Según oí la palabra entierro, me temblaron las piernas, sentí opresión en el pecho, creí quedarme sin aire y temí sufrir un desvanecimiento o lo que era peor un síncope, pero ante esa reacción tan extraña, no ocurrió nada grave y hasta me dio tiempo a colgar el teléfono sin previo aviso.

Cuando conseguí calmarme y comprobar que mi respuesta había sido excesivamente exagerada contra Néstor, tal vez por mi hipocondría, habían pasado varias horas. Llamé a la aseguradora, pero ya no había nadie en la oficina, un contestador informaba del horario de apertura. Me levanté pronto, sólo porque quería volver a ponerme en contacto con él y darle una explicación de lo ocurrido, en realidad yo no me consideraba una persona desagradable y grosera como para cortarle así de esa manera, la culpa había sido mi miedo a enfrentarme a ser mayor y a la muerte.

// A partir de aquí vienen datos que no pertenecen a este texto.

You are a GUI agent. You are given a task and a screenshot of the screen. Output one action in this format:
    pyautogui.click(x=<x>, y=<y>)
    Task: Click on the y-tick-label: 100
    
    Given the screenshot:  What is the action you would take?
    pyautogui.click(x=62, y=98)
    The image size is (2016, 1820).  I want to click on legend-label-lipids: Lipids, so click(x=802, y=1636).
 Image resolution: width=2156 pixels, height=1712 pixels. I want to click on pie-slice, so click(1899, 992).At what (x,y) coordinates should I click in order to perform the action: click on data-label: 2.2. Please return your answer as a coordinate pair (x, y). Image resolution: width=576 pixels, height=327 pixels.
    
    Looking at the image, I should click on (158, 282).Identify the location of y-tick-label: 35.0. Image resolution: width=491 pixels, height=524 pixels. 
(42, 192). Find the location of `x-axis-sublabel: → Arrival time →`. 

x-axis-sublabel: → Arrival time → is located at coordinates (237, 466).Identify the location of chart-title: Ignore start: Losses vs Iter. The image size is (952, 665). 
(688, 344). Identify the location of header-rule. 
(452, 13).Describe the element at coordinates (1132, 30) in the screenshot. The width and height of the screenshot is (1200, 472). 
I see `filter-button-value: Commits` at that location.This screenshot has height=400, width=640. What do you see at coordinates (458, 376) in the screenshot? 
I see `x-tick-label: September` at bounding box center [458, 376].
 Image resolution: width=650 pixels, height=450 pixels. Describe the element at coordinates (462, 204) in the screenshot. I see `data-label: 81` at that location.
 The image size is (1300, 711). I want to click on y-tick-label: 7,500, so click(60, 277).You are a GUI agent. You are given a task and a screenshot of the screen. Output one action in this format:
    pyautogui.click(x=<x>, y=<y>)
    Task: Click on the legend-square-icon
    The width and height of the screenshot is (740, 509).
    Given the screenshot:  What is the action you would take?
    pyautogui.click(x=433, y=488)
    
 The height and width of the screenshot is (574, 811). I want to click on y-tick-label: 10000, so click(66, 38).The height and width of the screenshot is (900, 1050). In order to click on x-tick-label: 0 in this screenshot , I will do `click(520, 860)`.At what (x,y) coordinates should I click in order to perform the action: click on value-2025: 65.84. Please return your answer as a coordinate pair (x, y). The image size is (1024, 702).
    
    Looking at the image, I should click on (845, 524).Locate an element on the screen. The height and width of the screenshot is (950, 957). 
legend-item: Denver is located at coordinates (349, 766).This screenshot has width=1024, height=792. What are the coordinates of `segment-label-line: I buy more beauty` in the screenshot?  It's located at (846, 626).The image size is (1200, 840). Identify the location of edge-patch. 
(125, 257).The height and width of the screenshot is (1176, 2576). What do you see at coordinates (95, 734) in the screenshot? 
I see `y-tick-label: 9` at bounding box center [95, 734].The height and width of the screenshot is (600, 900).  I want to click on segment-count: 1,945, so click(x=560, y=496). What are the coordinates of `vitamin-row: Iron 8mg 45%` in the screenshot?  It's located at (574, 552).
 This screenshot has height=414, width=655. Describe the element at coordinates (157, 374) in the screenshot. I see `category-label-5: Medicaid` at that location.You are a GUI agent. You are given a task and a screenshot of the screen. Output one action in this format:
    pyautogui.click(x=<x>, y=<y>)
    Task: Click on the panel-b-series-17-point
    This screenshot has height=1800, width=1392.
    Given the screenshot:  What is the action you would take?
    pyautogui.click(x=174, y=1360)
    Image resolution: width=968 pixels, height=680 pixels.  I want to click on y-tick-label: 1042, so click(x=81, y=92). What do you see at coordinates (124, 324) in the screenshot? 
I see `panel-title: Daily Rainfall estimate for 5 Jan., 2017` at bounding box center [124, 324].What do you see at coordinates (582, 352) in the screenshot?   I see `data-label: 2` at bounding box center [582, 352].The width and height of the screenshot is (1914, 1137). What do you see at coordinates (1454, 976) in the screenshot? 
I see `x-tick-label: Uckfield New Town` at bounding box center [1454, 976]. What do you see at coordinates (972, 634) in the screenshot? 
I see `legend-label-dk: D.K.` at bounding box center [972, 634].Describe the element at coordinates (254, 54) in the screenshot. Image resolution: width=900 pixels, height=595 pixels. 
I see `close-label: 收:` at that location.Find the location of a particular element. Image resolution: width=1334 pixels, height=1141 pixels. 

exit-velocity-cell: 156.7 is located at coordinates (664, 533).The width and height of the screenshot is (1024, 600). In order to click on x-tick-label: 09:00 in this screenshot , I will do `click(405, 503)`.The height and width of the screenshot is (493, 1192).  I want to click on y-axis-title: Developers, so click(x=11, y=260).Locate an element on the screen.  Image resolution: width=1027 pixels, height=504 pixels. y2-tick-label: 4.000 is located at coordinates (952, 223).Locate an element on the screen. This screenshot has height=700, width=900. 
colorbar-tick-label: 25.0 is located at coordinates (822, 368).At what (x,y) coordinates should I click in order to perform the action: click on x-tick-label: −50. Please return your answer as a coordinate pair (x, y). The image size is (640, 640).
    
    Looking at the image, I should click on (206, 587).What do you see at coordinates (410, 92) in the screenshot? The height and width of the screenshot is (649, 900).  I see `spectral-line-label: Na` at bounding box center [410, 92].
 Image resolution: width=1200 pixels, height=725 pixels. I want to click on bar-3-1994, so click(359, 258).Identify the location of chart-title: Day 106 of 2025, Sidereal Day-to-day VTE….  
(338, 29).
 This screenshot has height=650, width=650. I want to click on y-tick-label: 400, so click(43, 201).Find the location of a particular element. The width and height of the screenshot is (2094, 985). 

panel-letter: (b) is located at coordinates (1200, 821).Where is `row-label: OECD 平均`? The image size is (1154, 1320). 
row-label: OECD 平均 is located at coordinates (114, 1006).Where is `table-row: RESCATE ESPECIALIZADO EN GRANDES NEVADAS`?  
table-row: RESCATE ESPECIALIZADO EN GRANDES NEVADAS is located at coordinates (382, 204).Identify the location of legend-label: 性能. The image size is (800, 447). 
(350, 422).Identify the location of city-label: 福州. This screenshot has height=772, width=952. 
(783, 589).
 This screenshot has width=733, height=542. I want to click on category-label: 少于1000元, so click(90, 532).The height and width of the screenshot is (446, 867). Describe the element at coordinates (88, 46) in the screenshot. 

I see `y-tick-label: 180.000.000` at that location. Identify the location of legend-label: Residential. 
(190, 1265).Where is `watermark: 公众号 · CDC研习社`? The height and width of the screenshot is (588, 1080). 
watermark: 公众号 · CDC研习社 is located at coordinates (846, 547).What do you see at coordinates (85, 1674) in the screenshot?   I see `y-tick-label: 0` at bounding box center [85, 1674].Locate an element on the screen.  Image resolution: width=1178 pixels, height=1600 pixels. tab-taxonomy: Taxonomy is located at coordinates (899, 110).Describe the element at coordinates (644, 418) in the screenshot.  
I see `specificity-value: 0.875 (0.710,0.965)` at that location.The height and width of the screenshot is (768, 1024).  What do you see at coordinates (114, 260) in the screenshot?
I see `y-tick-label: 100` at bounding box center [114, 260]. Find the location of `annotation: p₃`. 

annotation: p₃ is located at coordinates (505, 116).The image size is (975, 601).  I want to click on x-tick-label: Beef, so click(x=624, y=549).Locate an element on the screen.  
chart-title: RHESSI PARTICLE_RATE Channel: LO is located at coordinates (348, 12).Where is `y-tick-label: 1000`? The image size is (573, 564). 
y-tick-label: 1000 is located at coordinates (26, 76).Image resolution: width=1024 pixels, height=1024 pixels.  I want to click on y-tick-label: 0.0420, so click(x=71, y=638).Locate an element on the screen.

−Buenos días, soy Rufino. Siento lo de ayer –y le explique:

−Fue oír las palabras entierro y sepelio y volverme loco. Te pido disculpas, no debí cortar la llamada de esa manera.

Con tono más apacible que el usado el día anterior le dije:

−Bueno explíqueme de qué va ese seguro a lo mejor no es tan mala idea en mi caso. Media hora más tarde estaba dando mis datos bancarios para una nueva contratación.

−Vale ya tengo su nombre, dirección y teléfono, lo suficiente para hacer la póliza. –Dijo Néstor casi temeroso de cometer algún error con mi nombre o con la calle donde vivo.

− ¡No olvides que todos mis datos van de Rufino a Don Benito! Puntualicé con cierto tono de guasa.

Esa mañana me anoté al gimnasio de la esquina, me inscribí, como voluntario en el Banco de Alimentos; hice un par de llamadas para quedar a comer con Toño y Jero. Me pasé por una agencia de viajes y pagué un crucero de 7 noches por el Mediterráneos. Después contacté con un centro de actividades para ponerme al día en pintura y guitarra, y por último eché una solicitud para poder matricularme en la universidad Senior.

Lo de las mascotas iba a dejarlo por ahora.